Trial Design and Endpoints
The primary endpoint of the MaGic trial focuses on safety and tolerability of DNTH103. Key secondary endpoints include changes in the Myasthenia Gravis Activities of Daily Living Scale (MG-ADL) and Quantitative Myasthenia Gravis (QMG) score assessments, which are validated measures of disease activity and symptom severity in gMG patients.
DNTH103 is designed as a potent monoclonal antibody that selectively targets the classical complement pathway by inhibiting only the active form of the C1s protein. This selective inhibition approach may provide advantages over broader complement inhibitors by preserving immune activity of the lectin and alternative pathways, potentially lowering patient risk of infection from encapsulated bacteria.
Addressing Unmet Needs in gMG Treatment
Generalized Myasthenia Gravis is a chronic autoimmune disorder that causes progressive muscle weakness, affecting over 100,000 people in the United States. Despite currently available treatment options, Garcia notes that "a significant unmet need exists for patients seeking continuous symptom control, lower risk for infections, and more convenient dosing and administration, which we believe DNTH103 has the potential to address as a first-line therapy."

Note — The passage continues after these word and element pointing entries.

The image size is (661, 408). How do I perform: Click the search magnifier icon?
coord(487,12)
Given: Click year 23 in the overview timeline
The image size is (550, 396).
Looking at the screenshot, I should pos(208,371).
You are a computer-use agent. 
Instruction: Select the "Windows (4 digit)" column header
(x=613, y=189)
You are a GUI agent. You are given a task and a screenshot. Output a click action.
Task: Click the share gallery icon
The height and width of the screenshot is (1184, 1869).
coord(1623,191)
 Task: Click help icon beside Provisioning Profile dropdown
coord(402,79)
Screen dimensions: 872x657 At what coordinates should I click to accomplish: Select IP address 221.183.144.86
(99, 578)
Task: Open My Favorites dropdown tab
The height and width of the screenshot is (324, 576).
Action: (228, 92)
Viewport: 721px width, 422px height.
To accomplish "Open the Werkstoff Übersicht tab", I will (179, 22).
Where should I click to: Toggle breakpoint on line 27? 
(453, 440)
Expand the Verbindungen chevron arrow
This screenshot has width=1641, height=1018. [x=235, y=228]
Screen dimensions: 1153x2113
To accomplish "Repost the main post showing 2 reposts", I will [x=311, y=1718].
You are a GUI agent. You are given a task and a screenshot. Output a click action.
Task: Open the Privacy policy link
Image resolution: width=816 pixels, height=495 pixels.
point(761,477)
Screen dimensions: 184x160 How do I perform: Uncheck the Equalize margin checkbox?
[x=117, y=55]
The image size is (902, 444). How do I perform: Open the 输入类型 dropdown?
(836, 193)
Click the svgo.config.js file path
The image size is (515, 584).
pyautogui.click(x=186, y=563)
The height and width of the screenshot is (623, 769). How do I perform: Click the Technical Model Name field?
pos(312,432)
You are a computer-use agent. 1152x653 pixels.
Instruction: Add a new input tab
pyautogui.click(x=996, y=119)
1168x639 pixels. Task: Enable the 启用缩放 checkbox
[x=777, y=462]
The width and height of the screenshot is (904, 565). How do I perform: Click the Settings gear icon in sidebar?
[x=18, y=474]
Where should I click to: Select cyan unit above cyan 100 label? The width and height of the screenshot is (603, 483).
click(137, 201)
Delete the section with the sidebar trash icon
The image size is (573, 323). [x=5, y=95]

The investigational therapy is enhanced with YTE half-life extension technology, designed to enable a more convenient subcutaneous, self-administered injection dosed as infrequently as once every two weeks. This represents a potential improvement over existing treatments that may require more frequent dosing or administration in clinical settings.
Building a Neuromuscular Franchise
DNTH103 is central to Dianthus Therapeutics' strategy of building a neuromuscular disease franchise. Beyond gMG, the company is evaluating the compound in two additional neuromuscular conditions:
- Phase 3 CAPTIVATE trial in Chronic Inflammatory Demyelinating Polyneuropathy (CIDP), with an interim responder analysis expected in the second half of 2026
- Phase 2 MoMeNtum trial in Multifocal Motor Neuropathy (MMN), with top-line data anticipated in the second half of 2026
"DNTH103 has the potential to be a best-in-class pipeline-in-a-product across a range of autoimmune disorders with high unmet need," according to company statements. The selective inhibition of the classical complement pathway represents a targeted approach to treating complement-mediated autoimmune diseases.
About Generalized Myasthenia Gravis
gMG is characterized by antibody-mediated autoimmune attacks on acetylcholine receptors at the neuromuscular junction, leading to muscle weakness that can affect multiple body systems. The disease can cause difficulties with basic functions such as speaking, swallowing, walking, and breathing in severe cases.
Approximately 85% of gMG patients have disease driven by acetylcholine receptor (AChR) autoantibodies. The classical complement pathway plays a significant role in the pathology of the disease, making it a logical target for therapeutic intervention.
DNTH103 remains an investigational agent that has not yet received regulatory approval for any indication in any jurisdiction worldwide. The results from the MaGic trial will provide important insights into its potential efficacy and safety profile in this patient population.